Indra
Sinha may be the world’s only novelist whose website invites his
readers to submit, via You Tube, their performances of songs featured
in his latest novel. The novel is “Animal’s People”, which last week
won the distinction of being included on the long list of 13 novels for
Britain’s most prestigious literary prize, the Man Booker, worth
£50,000 Sterling.
Sinha [pictured below in 1999, with Holly],
who is originally from Mumbai, went to school in India and England, and
read English at Cambridge University. He worked as an advertising
copywriter before leaving to become a “proper” writer, and now lives in
the South of France. In 1999 his first book “Cybergypsies” appeared,
followed in 2002 by “The Death of Mr Love”.
The songs referred
to in “Animal’s People” are mainly from Indian films, plus Edith Piaf’s
“La Vie En Rose”. Sinha is still seeking performances of the songs
‘Kaun aayaa mere man ke dvaare’ and ‘Main nashe mein hoon’. He prefers
those contributing songs to record their own versions because
recordings of film songs posted on You Tube often cease to be
available, presumably after copyright complaints from distributors.
“Animal’s
People” is set among the victims of a chemical leak catastrophe,
modeled on the December 1984 Bhopal disaster. It is set in a fictional
town called Khaufpur, afflicted by a gas leak one night from an
American-owned chemical plant. The book’s nineteen-year-old central
character Animal walks on all fours as a result of the events of That
Night. A young female American doctor, Elli Barber, comes to the town
to open a clinic for those affected by the gas, and Animal becomes
involved in a web of intrigues, scams and plots.
Sinha dedicates
“Animal’s People” to the Bhopal survivor and activist Sunil Kumar.

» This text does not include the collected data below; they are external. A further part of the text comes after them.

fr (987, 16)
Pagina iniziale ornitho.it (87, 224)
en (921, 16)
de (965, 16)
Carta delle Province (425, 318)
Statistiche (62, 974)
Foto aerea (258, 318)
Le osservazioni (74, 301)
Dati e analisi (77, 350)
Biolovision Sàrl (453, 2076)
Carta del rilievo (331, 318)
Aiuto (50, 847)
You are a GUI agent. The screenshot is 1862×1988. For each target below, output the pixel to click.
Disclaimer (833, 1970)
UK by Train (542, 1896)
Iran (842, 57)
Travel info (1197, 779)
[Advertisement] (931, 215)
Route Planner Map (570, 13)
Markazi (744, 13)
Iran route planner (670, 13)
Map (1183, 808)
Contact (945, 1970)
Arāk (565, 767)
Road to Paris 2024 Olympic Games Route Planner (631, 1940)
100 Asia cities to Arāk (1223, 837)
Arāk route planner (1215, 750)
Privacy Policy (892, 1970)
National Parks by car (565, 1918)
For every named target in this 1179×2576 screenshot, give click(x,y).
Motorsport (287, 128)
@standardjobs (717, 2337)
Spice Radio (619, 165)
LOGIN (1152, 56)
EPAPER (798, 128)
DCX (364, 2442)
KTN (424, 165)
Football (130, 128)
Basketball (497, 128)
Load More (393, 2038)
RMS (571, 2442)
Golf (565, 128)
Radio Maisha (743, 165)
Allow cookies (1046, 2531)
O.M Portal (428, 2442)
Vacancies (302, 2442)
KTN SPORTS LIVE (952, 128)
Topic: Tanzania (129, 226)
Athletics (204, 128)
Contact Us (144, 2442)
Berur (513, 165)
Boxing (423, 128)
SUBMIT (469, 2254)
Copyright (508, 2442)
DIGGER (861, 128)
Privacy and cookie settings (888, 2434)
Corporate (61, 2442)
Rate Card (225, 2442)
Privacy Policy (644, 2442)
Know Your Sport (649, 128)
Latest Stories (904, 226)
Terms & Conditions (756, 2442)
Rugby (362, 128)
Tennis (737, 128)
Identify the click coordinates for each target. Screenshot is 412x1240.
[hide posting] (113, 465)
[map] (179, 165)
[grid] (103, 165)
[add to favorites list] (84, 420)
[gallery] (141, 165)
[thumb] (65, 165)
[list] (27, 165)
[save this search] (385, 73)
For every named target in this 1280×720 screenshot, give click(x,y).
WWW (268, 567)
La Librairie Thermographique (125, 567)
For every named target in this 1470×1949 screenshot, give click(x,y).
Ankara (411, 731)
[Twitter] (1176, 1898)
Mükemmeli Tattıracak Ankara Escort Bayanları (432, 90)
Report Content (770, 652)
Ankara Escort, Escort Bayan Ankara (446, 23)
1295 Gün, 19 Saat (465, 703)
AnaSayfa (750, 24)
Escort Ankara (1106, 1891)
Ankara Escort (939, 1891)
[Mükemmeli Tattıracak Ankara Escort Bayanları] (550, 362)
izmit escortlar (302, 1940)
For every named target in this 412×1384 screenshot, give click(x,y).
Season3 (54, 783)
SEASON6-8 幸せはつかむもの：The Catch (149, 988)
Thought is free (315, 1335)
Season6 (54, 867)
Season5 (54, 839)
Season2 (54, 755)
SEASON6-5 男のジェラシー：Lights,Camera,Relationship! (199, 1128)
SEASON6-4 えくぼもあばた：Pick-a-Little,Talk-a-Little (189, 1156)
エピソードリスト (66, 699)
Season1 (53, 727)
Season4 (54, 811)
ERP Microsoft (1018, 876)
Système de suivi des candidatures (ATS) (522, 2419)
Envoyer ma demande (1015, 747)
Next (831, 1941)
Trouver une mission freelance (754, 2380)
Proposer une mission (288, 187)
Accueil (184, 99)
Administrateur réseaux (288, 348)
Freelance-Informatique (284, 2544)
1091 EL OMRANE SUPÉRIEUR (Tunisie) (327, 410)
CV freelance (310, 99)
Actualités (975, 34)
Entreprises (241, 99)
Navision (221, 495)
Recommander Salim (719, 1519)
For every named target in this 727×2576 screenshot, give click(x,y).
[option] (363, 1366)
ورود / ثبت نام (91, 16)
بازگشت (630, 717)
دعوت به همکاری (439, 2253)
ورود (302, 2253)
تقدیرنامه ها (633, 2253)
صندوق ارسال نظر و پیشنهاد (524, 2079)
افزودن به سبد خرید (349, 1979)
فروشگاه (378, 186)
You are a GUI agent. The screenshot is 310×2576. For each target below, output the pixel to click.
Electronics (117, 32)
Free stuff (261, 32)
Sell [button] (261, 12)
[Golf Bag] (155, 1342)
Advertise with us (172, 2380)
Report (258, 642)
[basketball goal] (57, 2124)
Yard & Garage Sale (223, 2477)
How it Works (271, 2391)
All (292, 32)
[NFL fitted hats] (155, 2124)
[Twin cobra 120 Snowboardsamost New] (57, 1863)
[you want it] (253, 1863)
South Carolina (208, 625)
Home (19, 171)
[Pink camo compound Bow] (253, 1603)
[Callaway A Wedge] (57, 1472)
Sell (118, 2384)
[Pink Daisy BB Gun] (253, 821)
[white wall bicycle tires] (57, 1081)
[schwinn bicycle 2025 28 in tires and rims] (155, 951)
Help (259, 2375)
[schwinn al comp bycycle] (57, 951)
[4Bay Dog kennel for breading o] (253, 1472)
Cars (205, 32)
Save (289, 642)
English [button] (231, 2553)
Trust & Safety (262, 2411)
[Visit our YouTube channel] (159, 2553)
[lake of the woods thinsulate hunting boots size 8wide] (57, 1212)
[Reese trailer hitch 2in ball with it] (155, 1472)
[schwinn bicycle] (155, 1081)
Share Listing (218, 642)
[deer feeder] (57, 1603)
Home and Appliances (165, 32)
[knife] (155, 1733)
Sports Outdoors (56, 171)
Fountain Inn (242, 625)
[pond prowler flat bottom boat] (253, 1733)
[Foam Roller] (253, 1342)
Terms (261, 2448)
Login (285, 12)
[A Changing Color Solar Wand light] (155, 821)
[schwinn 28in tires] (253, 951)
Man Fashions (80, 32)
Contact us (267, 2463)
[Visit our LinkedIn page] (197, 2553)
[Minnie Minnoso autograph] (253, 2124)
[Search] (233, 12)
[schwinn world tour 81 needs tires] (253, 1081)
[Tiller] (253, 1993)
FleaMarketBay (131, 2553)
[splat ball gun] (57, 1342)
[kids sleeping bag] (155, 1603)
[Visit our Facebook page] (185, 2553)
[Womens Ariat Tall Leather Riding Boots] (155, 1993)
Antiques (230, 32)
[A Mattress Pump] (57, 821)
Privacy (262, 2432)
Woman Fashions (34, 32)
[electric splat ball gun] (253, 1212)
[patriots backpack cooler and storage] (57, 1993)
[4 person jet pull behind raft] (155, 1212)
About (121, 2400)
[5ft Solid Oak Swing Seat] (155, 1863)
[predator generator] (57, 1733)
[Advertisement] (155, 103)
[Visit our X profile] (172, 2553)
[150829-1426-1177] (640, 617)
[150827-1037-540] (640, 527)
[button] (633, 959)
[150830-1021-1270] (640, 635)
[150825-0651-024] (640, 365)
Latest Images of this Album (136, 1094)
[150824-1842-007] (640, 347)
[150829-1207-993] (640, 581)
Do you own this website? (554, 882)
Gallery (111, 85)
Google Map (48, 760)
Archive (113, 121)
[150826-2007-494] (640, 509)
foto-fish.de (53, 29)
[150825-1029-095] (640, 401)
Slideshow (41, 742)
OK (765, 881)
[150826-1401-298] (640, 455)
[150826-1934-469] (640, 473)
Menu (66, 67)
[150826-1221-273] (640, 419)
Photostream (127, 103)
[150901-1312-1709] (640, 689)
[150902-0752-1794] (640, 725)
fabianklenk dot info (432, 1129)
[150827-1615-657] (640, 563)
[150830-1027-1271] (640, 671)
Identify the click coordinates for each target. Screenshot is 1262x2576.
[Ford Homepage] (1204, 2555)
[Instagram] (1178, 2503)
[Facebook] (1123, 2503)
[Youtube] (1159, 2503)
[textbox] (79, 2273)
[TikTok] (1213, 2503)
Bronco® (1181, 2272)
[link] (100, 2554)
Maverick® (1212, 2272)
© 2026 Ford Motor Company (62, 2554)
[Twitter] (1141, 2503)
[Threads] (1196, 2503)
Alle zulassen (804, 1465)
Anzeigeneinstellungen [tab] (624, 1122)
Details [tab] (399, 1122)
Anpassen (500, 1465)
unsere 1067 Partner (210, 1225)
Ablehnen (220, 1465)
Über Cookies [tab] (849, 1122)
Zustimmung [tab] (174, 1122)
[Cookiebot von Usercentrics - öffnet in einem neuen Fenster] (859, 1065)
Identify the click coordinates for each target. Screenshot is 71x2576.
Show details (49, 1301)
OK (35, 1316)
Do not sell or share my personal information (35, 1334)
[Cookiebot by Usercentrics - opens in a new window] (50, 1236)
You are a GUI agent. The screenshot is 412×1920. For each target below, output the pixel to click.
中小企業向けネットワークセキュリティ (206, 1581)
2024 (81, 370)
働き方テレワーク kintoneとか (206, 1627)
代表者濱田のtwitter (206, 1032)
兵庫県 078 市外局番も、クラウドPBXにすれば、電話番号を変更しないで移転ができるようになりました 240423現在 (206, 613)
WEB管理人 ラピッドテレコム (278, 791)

Kumar travelled the world to try to mobilize support against the 1989
settlement between Union Carbide and the Indian government. In July
last year he hanged himself at the age of 34.
Sinha
says the novel owes much to Kumar and the stories he told him about his
life. Kumar was 12 when gas seeped from the Union Carbide plant in
Bhopal and killed all but two members of his large family. He became
wholly responsible for looking after his younger brother and sister.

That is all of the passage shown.